Bolsa está barata e deve se valorizar no ano que vem, apostam pesos-pesados do mercado

Cenário estável para renda fixa nos EUA e no Brasil abre espaço para valorização das ações, dizem gestores

A bolsa de valores brasileira está barata? Para alguns dos principais nomes do mercado, a resposta é sim. Segundo gestores de peso, os papéis de empresas listadas, de uma forma geral, ainda têm muito o que andar nos próximos meses. E o bom desempenho do Ibovespa em novembro, dizem, já é um sinal disso.

A alta da principal cesta de ações da B3 no mês reflete a precificação antecipada do mercado financeiro sobre a manutenção de juros dos Estados Unidos, na próxima reunião de dezembro, e as expectativas dos investidores profissionais para o ano que vem, que esperam por um 2024 bem mais animado para a renda variável do que tem sido até agora este 2023.

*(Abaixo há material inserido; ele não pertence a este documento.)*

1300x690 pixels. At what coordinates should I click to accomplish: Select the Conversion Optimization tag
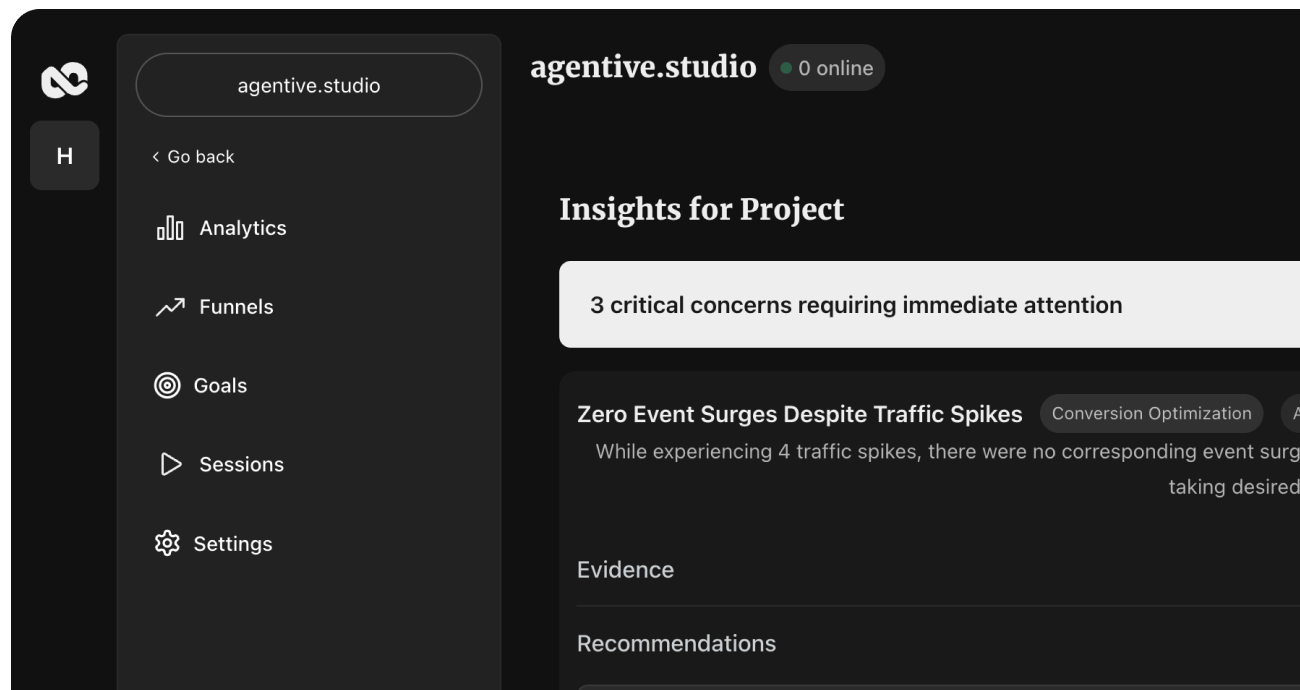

“A bolsa está barata”, resume Marcelo Pacheco, diretor de investimentos da asset do Banco do Brasil, a maior gestora do país, com R$ 1,5 trilhão sob administração.

“Qualquer que seja a análise que a gente faça, mesmo que se retire a Petrobras e Vale dessa lista, empresas importantes e que todos concordam que estão baratas, a gente chega às mesmas conclusões. O mercado de ações está muito barato no Brasil”, diz ele.

Bolsa opera com ‘desconto excessivo’

Na opinião do gestor, o mercado de ações opera no Brasil, neste momento, com um “desconto excessivo”, em virtude de fatores internacionais e nacionais. No exterior, os Treasuries são os grande causadores do fenômeno. Por aqui, ele destaca os prêmios altos paras as NTN-Bs e a diferença dos títulos prefixados de longo prazo.

“A gente tem muita gordura ainda nos juros, tanto na Selic spot (juros negociado à vista), que tem uma gordura gigante, quanto nas projeções de taxas futuras, ou seja, nos DIs futuros, que embora já precificam algum corte, também têm gordura”, diz.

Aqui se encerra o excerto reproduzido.